- _TASK DIRECTIONS_
Where the line with "470x314 pixels." appears in the records below, start there and transcribe each line exactly through the last.

Collected data
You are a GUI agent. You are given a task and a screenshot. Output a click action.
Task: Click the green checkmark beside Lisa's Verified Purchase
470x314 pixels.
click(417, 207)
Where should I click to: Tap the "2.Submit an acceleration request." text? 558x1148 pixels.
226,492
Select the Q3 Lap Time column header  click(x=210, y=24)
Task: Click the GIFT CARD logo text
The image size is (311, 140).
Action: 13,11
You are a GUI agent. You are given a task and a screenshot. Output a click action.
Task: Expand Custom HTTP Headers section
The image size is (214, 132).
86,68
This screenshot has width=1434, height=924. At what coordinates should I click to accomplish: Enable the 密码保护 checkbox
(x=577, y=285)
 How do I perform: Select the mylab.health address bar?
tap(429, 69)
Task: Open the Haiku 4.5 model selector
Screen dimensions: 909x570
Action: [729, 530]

- _SOLUTION FOR THIS TASK_
470x314 pixels.
click(417, 207)
Where should I click to: Tap the "2.Submit an acceleration request." text? 558x1148 pixels.
226,492
Select the Q3 Lap Time column header  click(x=210, y=24)
Task: Click the GIFT CARD logo text
The image size is (311, 140).
Action: 13,11
You are a GUI agent. You are given a task and a screenshot. Output a click action.
Task: Expand Custom HTTP Headers section
The image size is (214, 132).
86,68
This screenshot has width=1434, height=924. At what coordinates should I click to accomplish: Enable the 密码保护 checkbox
(x=577, y=285)
 How do I perform: Select the mylab.health address bar?
tap(429, 69)
Task: Open the Haiku 4.5 model selector
Screen dimensions: 909x570
Action: [729, 530]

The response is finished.